The worst of errors concerning the question of war is to consider militarism as a ‘field of accumulation', an investment of some kind which will be profitable in periods of war, and war itself to be a means, if not ‘the means' of the expan­sion of capitalism.

This conception, when it is not a simple justification for militarism as with the ideologies of the bourgeoisie already quoted, consists of a schematic vision on the part of revolutionaries, coming for the most part from a wrong interpretation of wars in the last century.

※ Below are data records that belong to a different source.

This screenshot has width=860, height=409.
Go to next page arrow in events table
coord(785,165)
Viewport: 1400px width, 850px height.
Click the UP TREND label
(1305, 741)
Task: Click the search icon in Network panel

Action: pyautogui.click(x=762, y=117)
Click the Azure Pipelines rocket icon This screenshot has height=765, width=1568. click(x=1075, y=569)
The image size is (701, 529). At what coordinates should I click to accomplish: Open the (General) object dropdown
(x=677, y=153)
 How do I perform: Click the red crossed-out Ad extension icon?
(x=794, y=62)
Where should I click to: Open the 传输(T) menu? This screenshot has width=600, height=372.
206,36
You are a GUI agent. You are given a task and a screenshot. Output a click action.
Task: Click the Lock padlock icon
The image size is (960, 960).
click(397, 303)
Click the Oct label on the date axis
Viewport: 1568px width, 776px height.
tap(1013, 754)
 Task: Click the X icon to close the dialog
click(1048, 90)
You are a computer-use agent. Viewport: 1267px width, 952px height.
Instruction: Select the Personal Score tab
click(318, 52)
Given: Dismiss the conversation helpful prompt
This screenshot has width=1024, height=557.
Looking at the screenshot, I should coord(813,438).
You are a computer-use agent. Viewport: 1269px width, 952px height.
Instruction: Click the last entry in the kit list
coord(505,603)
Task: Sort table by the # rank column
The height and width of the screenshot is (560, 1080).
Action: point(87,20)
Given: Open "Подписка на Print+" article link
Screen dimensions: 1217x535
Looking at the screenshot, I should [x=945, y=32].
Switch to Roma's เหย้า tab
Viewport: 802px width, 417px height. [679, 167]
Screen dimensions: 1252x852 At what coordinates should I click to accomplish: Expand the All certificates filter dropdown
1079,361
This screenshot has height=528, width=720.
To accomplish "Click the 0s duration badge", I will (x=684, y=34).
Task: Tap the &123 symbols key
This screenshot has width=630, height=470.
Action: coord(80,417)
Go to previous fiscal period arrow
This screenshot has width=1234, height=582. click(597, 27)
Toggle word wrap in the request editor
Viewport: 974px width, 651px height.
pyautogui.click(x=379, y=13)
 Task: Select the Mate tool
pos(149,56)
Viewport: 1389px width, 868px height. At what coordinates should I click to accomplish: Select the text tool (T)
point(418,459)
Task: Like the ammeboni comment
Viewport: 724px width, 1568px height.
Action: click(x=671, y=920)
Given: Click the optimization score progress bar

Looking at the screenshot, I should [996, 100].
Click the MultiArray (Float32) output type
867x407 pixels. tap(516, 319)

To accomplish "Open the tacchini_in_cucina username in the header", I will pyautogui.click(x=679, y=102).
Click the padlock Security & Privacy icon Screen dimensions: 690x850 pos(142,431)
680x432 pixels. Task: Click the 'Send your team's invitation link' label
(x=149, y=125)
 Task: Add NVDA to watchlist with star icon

The exact position of militarism in relation to the totality of the process of production could give rise to illusions in the phase of worldwide capitalist expansion and the creation of the world market. By contrast, the historical sit­uation opened up with the First World War, in placing war in an entirely different context to that of the preceding century, cleared up any ambiguities about a ‘military investment'. In the last century, when wars remained local and short-lived, militarism did not represent a productive investment in the true sense of the term, but always a wasteful expenditure. In any case, the source of profit did not lie in the exploitation of the workforce in uniform mobilized under the national flag, in the productive forces immobilized in the forces of destruction which weaponry represents, but solely in the enlargement of the colonial empire, of the world market, in the sources of raw materials exploitable on a large scale and at almost zero wage costs, in newly-created political structures permitting a capit­alist exploitation of the work force. In the dec­adent era, apart from companies producing armam­ents, capital, considered globally, draws no pro­fit whatsoever from armaments production and the maintenance of a standing army. On the contrary, all the costs engendered by militarism are going down the drain. Anything that goes through the industrial production of armaments in order to be transformed into means of destruction cannot be re-introduced in the process of production with the aim of producing new values and commod­ities. The only thing which armaments can give rise to is destruction and death - that's all.

This argument about ‘military investment', basing itself on the experience of the wars of the last century, is not new We can find exactly the same thing being defended by Social Democracy at the time of the 1914-18 war. Listen again to Rosa Luxemburg:

"According to the official version of the leaders of the Social Democracy, that was so readily adopted without criticism, victory of the German forces would mean, for Germany, unhampered, boundless industrial growth; defeat, however, industrial ruin. On the whole, this conception coincides with that generally accepted during the war of 1870. But the period of capitalist growth that followed the war of 1870 was not caused by the war, but resulted rather from the political union of the various German states, even though this union took the form of the crippled future that Bismarck established as the German Empire. Here the industrial impetus came from this union, inspite of the war and the manifold reactionary hindrances that followed in its wake. What the victorious war itself accomplished was to firmly establish the military monarchy and Prussian Junkerdom in Germany; the defeat of France led to the liquidation of its Empire and the establishment of a republic.

But today the situation is different in all of the nations in question. Today war does not function as a dynamic force to provide for rising young capitalism the indispensable political conditions for its 'national' development." (Rosa Luxemburg, Junius Pamphlet)         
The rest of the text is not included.